Third, elevate global health, development, and pandemic preparedness. Responsibility for U.S. global health, development, and pandemic preparedness is spread across different directorates at the National Security Council. Ad hoc coordination among these staffs undermines planning and effective response in a crisis, such as the early days of the recent Ebola outbreak. Building on the recommendation of former Ebola czar Ron Klain, the next U.S. administration should appoint a deputy national security advisor for global health, development, and pandemic preparedness, which would elevate the priority of these issues and ensure U.S. investments are complementary and better coordinated. Linking the recent heightened attention to pandemic preparedness and response to more consistent advocacy and funding for global health and development might better enable both agendas to advance.
Fourth, improve U.S. interagency coordination. U.S. global health programs are spread across seven executive branch departments, four federal agencies, and several large, multiagency initiatives. A different agency represents the United States at each of the major multilateral global health organizations. Other U.S. agencies’ priorities on trade, commerce, stabilization of fragile states, agriculture, and homeland security frequently intersect and sometimes conflict with global health concerns. The Obama administration’s Global Health Initiative increased communication among the relevant U.S. departments and agencies but was not the long-term solution to interagency coordination on global health that many have sought.
Long-term U.S. investment in the health of another country’s populations can build trust and enable diplomatic conversations that might otherwise be impossible.
One way forward would be to establish a formal interagency coordinating committee for global health, development, and pandemic preparedness similar to the Trade Policy Committee process. The deputy national security advisor could chair this committee, and cabinet-level officials and invited agencies could comprise its membership. A staff subcommittee administered by the Office of Global Health Diplomacy could oversee interagency policy coordination. Disputes in the subcommittee could be forwarded to a review group of officials at the assistant secretary level and, if no resolution is reached, elevated to the cabinet-level committee. To avoid duplication with other U.S. interagency processes, the jurisdiction of this committee and its subcommittees should be restricted to the sectors and issues on which health, aid, and regulatory agencies and offices have the formal lead.
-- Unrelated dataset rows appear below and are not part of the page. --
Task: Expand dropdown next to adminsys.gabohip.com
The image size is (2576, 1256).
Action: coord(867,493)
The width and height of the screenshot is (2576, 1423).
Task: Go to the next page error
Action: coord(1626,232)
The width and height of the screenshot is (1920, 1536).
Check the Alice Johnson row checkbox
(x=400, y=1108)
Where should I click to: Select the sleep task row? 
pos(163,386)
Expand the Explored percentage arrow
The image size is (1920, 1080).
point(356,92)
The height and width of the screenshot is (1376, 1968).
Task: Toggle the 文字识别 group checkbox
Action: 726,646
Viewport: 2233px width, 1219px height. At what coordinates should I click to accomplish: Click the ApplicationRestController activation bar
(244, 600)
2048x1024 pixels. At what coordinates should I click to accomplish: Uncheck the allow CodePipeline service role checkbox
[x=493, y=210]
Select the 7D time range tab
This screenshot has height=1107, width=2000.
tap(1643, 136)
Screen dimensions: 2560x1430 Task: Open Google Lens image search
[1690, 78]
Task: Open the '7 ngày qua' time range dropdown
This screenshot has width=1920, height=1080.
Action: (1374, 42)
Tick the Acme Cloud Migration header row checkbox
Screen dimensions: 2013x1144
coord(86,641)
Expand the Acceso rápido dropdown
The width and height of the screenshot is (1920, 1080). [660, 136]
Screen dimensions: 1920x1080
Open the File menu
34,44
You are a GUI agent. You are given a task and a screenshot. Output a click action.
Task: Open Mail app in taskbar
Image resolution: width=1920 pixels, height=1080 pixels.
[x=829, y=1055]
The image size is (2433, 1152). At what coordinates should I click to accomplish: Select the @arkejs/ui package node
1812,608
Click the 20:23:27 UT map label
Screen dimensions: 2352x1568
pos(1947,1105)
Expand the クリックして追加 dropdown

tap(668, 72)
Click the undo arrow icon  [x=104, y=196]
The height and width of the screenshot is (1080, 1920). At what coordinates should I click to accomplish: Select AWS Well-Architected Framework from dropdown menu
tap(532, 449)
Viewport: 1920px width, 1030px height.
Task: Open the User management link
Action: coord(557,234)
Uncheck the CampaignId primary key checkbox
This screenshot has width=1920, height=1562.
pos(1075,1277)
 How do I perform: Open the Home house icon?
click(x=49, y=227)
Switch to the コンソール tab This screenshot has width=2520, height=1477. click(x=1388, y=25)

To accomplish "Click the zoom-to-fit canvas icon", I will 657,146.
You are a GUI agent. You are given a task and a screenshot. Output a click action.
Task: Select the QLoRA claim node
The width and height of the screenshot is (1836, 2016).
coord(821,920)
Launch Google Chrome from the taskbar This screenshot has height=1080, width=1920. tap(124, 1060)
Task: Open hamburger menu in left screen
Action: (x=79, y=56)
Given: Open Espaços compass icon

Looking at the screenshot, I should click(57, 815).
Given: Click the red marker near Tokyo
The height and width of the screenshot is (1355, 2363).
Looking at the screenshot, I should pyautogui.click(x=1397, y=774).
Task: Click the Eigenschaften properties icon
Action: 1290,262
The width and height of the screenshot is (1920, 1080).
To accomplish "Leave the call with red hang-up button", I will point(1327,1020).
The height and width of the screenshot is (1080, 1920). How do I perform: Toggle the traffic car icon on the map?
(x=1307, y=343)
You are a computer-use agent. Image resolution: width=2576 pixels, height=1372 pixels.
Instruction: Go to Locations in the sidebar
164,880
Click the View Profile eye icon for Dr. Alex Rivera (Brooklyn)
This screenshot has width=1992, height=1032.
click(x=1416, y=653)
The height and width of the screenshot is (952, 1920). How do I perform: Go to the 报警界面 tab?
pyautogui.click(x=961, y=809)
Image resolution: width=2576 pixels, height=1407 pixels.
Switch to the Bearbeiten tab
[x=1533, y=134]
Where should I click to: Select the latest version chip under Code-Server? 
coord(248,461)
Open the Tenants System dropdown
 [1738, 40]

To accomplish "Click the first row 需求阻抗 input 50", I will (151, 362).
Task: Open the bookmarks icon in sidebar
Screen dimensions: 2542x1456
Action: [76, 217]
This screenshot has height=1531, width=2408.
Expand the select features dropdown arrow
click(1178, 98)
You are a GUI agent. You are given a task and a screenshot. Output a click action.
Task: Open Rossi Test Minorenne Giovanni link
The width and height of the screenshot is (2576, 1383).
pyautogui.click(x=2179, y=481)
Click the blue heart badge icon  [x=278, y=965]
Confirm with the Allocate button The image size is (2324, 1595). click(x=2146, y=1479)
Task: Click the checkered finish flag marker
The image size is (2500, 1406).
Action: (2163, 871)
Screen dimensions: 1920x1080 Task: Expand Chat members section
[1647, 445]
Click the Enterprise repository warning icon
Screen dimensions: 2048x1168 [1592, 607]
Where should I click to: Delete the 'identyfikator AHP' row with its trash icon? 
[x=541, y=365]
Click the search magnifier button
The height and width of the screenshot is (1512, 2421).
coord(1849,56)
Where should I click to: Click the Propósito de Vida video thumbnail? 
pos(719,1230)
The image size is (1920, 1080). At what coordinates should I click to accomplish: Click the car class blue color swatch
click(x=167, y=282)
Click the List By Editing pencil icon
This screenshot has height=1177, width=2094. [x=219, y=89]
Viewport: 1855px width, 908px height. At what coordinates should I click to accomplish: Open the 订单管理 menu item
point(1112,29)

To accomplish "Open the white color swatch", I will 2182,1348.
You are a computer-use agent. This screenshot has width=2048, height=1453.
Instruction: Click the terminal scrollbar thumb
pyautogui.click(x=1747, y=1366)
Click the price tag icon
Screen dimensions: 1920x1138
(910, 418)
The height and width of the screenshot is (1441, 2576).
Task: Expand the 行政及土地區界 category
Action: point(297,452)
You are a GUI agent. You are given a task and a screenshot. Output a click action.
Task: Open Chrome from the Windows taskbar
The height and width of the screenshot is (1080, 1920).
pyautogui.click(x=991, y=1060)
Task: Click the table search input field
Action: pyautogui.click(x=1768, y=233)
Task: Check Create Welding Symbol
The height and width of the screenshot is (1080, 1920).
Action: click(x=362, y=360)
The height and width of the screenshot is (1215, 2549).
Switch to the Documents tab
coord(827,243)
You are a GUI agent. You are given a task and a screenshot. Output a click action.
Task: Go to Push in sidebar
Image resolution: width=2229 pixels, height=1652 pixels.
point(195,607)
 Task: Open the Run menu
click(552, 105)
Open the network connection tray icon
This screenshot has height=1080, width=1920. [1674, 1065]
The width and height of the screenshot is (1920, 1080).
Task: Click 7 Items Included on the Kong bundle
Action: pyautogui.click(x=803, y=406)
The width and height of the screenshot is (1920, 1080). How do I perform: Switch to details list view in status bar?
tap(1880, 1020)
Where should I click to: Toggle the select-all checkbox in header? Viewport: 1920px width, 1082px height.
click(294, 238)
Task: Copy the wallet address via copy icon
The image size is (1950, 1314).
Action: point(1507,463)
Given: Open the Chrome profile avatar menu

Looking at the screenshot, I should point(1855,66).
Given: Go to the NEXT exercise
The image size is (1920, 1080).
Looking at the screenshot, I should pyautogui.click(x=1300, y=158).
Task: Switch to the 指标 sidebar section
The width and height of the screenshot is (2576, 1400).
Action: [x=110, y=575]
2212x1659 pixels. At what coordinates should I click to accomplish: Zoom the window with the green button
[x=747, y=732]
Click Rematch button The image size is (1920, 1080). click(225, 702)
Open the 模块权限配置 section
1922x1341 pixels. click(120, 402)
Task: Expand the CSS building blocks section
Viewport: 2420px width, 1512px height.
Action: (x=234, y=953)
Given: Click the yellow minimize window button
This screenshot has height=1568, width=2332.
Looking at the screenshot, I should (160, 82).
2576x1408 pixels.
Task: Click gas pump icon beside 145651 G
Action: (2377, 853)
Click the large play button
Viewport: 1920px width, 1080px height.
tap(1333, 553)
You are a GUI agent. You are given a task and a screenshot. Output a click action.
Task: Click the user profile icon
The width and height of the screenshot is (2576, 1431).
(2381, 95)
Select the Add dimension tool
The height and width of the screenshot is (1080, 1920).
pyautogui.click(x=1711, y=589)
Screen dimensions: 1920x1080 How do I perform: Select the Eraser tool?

Integrating global health into U.S. foreign policy and diplomacy has helped save lives and advance U.S. interests abroad. To sustain and expand that legacy, the next administration should continue to elevate and integrate global health, development, and pandemic preparedness in the U.S. national security architecture. Only then can the United States fulfill its foreign policy goals and prolong this “age of miracles.”
*Editor’s note: A previous version of this brief indicated that the United States is the largest donor to both GAVI and the Global Fund. The United States is the largest donor to the the Global Fund and the fourth-largest donor to GAVI.